Most expressed anxiety over the danger that additional rains could pose saying it wouldn’t take much to undermine already saturated land and structures that now sit precariously close to the river.
“To me, its a simple fix. We need excavators,” said resident Allan Ornellas. “This thing up here is not going to wait for permits,” he said, looking up at the sky and referencing the ongoing flood watch and season ahead.
“We have two more months of hurricane season and then wet season comes,” said Horcajo, who’s cottage now sits three feet from the river. “Will our cottage still be there? Will our neighbors house still be there? How many more families in ʻĪao Valley will lose more acres of land, taken by the river which has overflowed its banks far beyond the 100 year flood zone, far beyond what anyone in recorded history has seen,” he wrote.
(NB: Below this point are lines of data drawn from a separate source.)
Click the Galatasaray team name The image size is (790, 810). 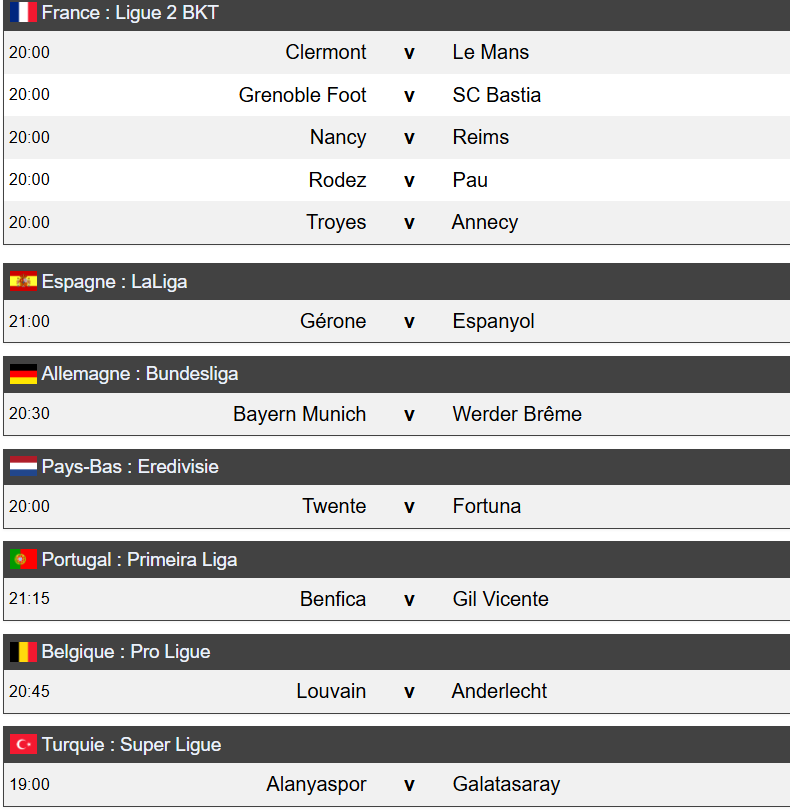pos(506,784)

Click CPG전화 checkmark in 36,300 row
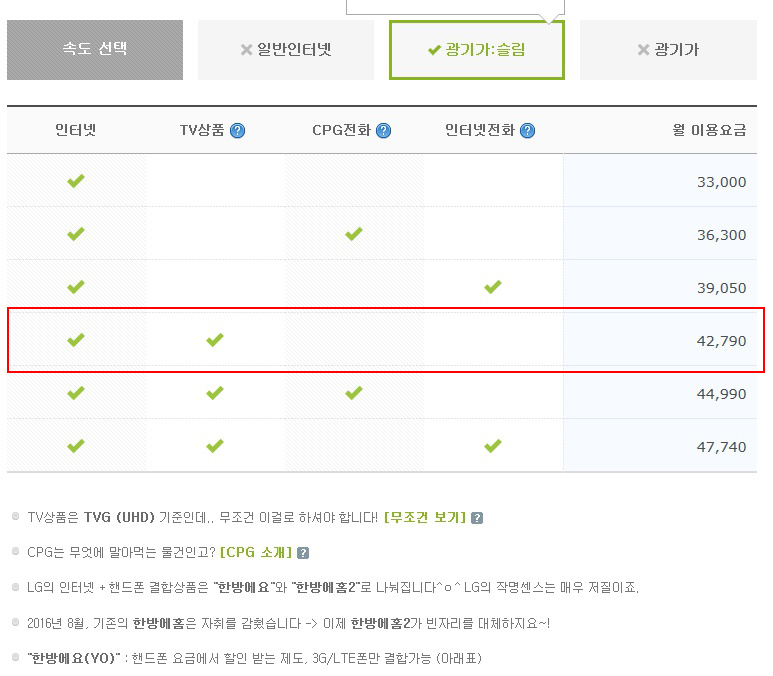(x=353, y=234)
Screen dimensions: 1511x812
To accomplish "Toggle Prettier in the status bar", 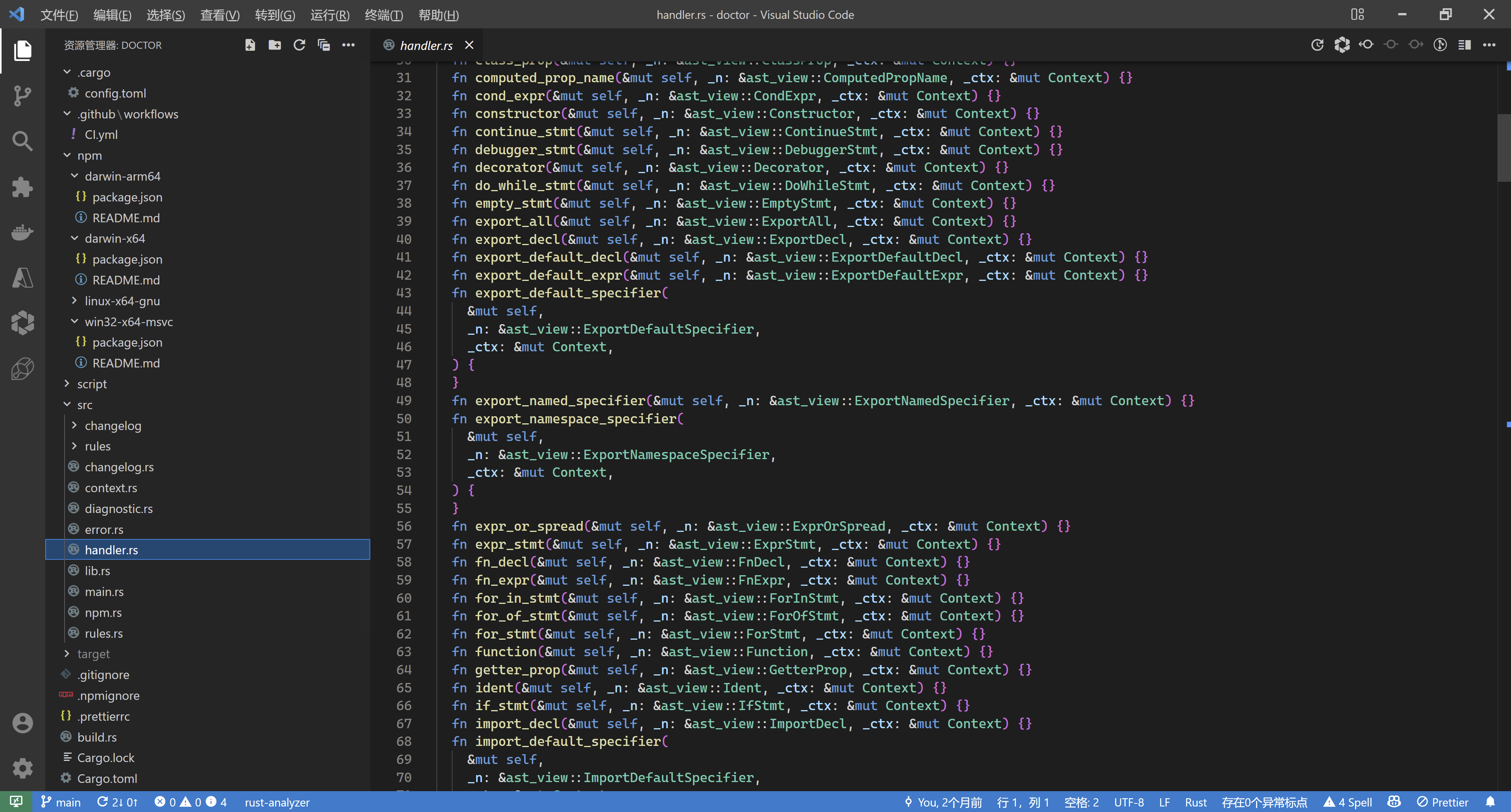I will point(1443,802).
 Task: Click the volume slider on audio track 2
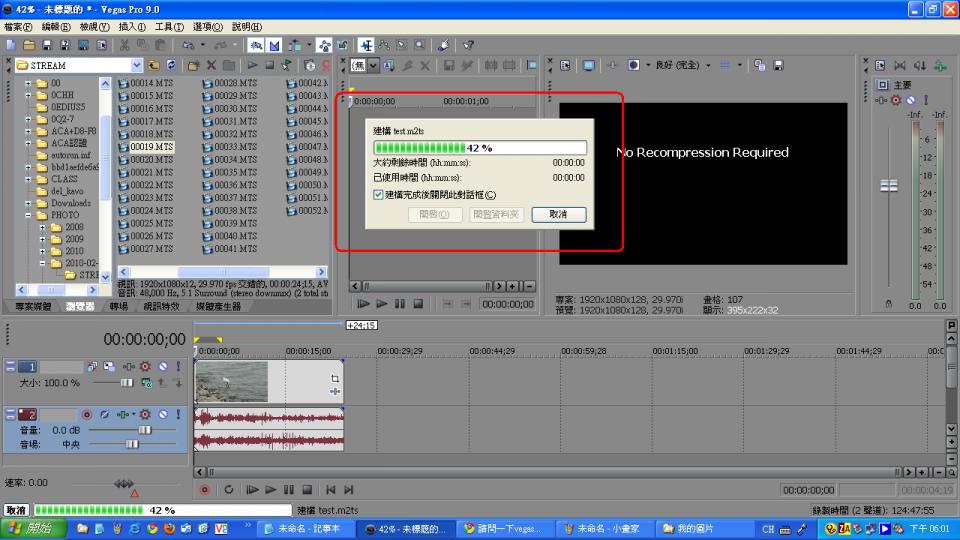point(144,429)
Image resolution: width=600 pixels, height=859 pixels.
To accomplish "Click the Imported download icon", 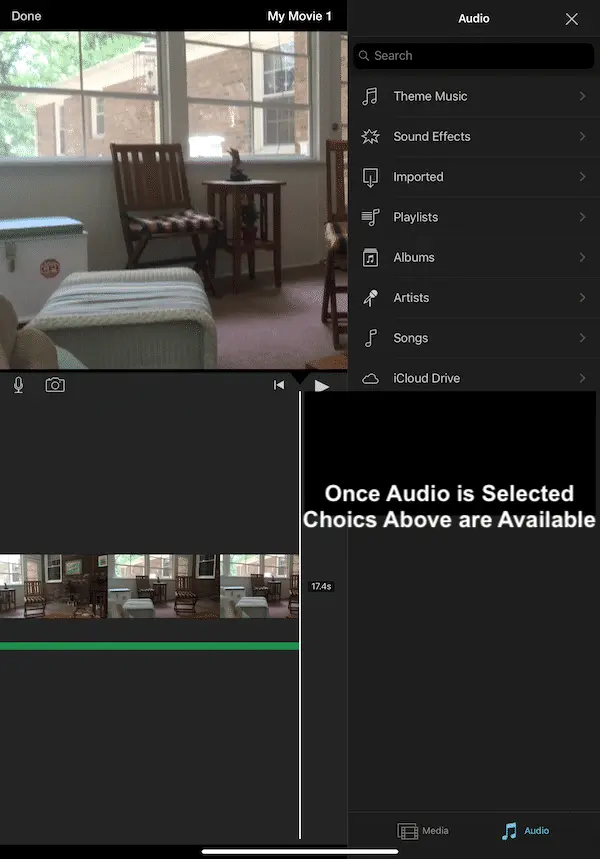I will pos(371,177).
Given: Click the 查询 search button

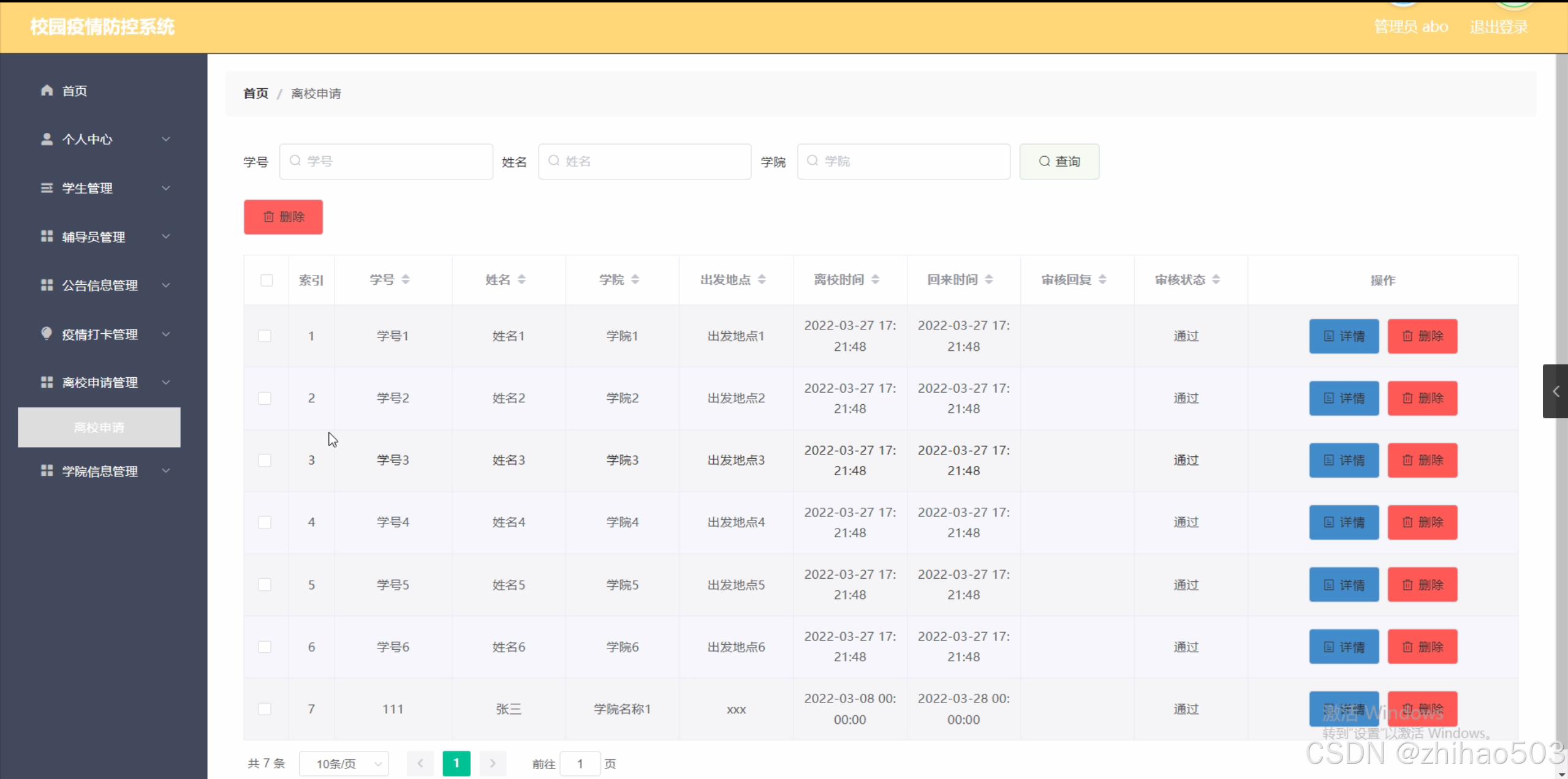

One resident said, “The river bed just below Kepaniwai Bridge is now at a higher elevation than our properties. This will be catastrophic when the next flood waters come down.”
Residents say the river carved a new path that makes the waterway much wider than it was before, doubling its width in some locations and moving its boundary closer to the road than it used to be.
Ornellas reported that the riverbed rose near his property going from a 20 foot drop-off before to just two feet now, saying he can now just step into the river at his property. The opposite is true for the Horcajo’s where the river dug a path that doubled in depth from an 8 feet drop before to what is now a 16 foot drop-off.
Residents began dialogue with county representatives who attended the meeting, including Rowena Dagdag-Andaya, Deputy Director of the Maui Public Works Department. “Communication among the residents of the area with the county will be key during this response/recovery phase,” she said.
The county is currently following up on protocols for debris collection and residential requests to waive tipping fees. According to Dagdag-Andaya, the county’s Civil Defense agency is currently working on getting a team together to assess property damage. For areas outside of the county’s jurisdiction, contact is being made with the Army Corp. of Engineers, which is involved with flood control measures.
Horcajo, whose property is just to the right upon entry into the valley said hopefully, immediate debris removal can be done to realign the river and protect homes all the way up the river.
“With every tragedy there’s some good that comes out,” said Lisa Higa, whose family was rescued from the roof of their home during the rising flood. “It makes us humble and reminds us that we are one,” she said.
“ʻĪao Valley is one of the most culturally significant, beautiful, and spiritual places in Hawaiʻi. One only needs to spend a short amount of time here to understand that deep in your soul. Thank you for whatever you can do to help us protect that,” said Horcajo.
*Footage/Video report from Sept. 14, 2016.